Broadwing Capital, a private equity firm based in Dallas, has launched an IT Managed Services Platform following its acquisition of CloudScale365, a provider of managed IT and cloud solutions for small and medium-sized businesses. The acquisition marks the first investment in Broadwing’s new platform, which aims to address significant gaps in the fragmented IT managed services market. CloudScale365 brings a robust foundation for Broadwing’s platform, with a scalable sales engine and strong customer relationships across various sectors, including financial services and healthcare. Eliot Kerlin, Co-Founder and Managing Partner at Broadwing Capital, stated that CloudScale365 is an ideal cornerstone investment due to its focus on small and medium-sized businesses and its history of growth. The company will continue to expand its services under the leadership of Bret Kidd, who has over 25 years of experience in IT services.
Why do we care?
Private equity has figured out that MSPs aren’t hard to buy — they’re hard to normalize. Platforms exist to remove variance: in pricing, tooling, sales motion, and eventually decision-making.

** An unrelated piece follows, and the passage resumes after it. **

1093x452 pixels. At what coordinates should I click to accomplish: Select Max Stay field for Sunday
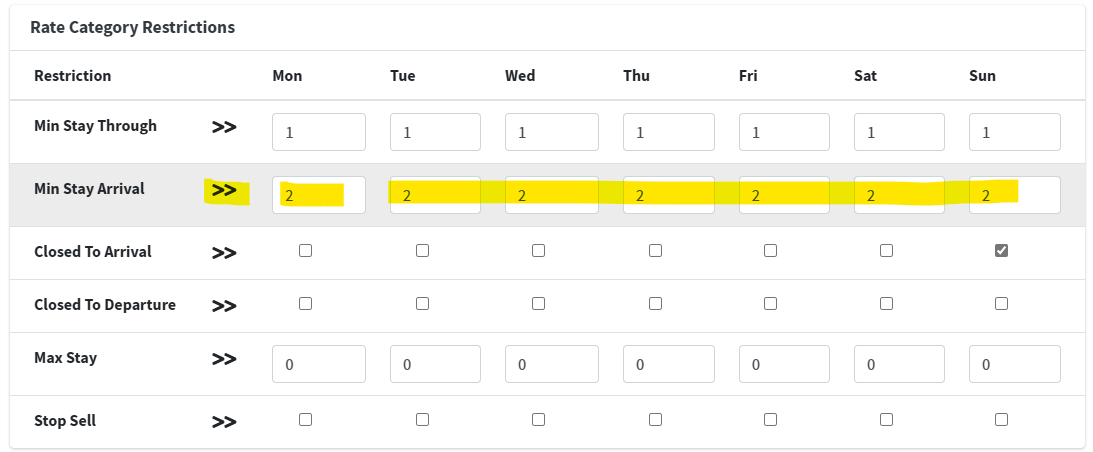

If you’re an MSP operator and you see this as proof the market is “hot,” you might rush to scale or sell without asking the harder question: What parts of my business stop being optional once I’m inside a platform?
Because they will.
Service exceptions become friction. Senior engineers become cost centers. Customers who don’t fit the model become problems to be managed — or exited.
This matters now because the consolidation wave is accelerating, not slowing. The longer MSPs wait to define what they stand for — operationally and strategically — the more likely that definition will be imposed externally.
Even MSPs that never plan to sell will feel this pressure, because platforms don’t just buy companies — they set expectations that insurers, distributors, and customers start treating as “normal.”
Platforms aren’t inherently bad.
But they are opinionated.
And if you don’t know which opinions you’re willing to give up, you’ll find out the hard way — after the deal closes, after the tools change, and after customers start asking why things feel different.